Judith Cohen joined Particle Sciences in 2013 as Associate Director, Quality Assurance. Prior to joining Particle Sciences, Judith held leadership roles for over 22 years at Johnson & Johnson within the Pharmaceutical and Medical Device Sectors. She has extensive experience developing and implementing quality systems to support the manufacture and analytical characterization of clinical trial materials and commercial product. Judith has been integral in the preparation of Chemistry & Manufacturing Control sections for regulatory submissions worldwide for both pharmaceutical and drug/device combination products leading to the commercialization of over 20 products. Judith earned her Bachelor of Science in Chemistry from the University of Delaware and is a Fellow of the American Chemical Society.

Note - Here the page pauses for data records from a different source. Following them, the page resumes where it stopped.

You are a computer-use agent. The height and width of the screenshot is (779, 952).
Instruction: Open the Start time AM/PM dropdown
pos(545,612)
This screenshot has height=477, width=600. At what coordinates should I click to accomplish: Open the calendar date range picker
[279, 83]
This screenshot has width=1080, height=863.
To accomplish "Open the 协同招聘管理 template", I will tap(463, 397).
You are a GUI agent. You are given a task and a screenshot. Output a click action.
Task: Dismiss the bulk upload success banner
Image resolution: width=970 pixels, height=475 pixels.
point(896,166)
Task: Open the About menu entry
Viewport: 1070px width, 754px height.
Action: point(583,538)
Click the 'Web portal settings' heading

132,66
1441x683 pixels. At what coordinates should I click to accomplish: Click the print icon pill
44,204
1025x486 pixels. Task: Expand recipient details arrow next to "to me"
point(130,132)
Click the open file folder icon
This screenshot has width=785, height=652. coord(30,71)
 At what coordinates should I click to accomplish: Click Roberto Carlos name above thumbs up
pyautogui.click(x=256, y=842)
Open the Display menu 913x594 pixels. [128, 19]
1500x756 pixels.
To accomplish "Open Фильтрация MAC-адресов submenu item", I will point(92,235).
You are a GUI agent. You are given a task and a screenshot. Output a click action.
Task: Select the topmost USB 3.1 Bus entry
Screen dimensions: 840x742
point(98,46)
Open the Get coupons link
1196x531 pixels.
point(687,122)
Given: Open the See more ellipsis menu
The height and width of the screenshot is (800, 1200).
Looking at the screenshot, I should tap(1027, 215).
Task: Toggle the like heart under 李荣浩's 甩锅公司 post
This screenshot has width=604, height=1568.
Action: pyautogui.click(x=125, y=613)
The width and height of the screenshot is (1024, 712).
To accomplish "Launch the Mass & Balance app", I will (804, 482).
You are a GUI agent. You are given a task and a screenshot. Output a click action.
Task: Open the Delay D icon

Mr. Gwozdz joined Particle Sciences in 1994 to establish and run the formulations laboratory. Prior to that, he spent 13 years working in the specialty ink industry. He is now responsible for managing the Formulation Services group, encompassing multiple delivery vehicle formats, such as topical, vaginal, buccal, nasal, and injectables, as well as techniques related to fine particle dispersion, suspension, and size reduction. He has developed and scaled a number of commercialized formulations as well as many to support preclinical and clinical research. Mr. Gwozdz holds patents relating to drug delivery, as well as encapsulation and particulate surface modification technologies. He earned his Bachelor's of Science in Chemistry from the University of Pittsburgh.
Kim joined Particle Sciences in 2012, bringing her expertise in drug delivery and biomaterials to the Formulation Services group. She now aids in leading the development, scale-up and manufacturing of a broad spectrum of drug products at PSI. Kim received her PhD in Biomedical Engineering from Boston University under an NIH training grant in Qualitative Biology and Physiology, where her work focused on biodegradable polymer synthesis and micro- and nano-particulates for targeted and controlled release of chemotherapeutics. She also holds a BS from Lehigh University in Chemical Engineering.
Jite Okoh joined Particle Sciences in 2010 as a Formulation Scientist and subject matter expert in the development and fabrication of drug eluting devices. Prior to joining PSI, Jite worked for various pharmaceutical and medical device companies including DSM Nutritional Products and Teleflex Medical (Arrow International) where he obtained extensive experiences in the incorporation of pharmaceutical actives into numerous polymeric medical devices. He leads a team of formulators, with diverse backgrounds, responsible for the research, development and clinical scale up of drug and device combination products. Jite holds several patents and has co-authored technical publications relating to drug delivery devices. He earned his Bachelor's of Science in Chemistry from Kutztown University.
Laurie Goldman joined Particle Sciences in 1997 as Analytic and Quality Manager. Building on a solid quality control and quality assurance framework from previous experience in the electronic chemicals, mining, and inks/coatings industries, she established and grew the state-of-the-art analytical laboratory at Particle Sciences. She has co-authored numerous technical publications. She holds a B.S. in Chemistry from Muhlenberg College and has been certified in statistical process control, quality engineering, and quality auditing.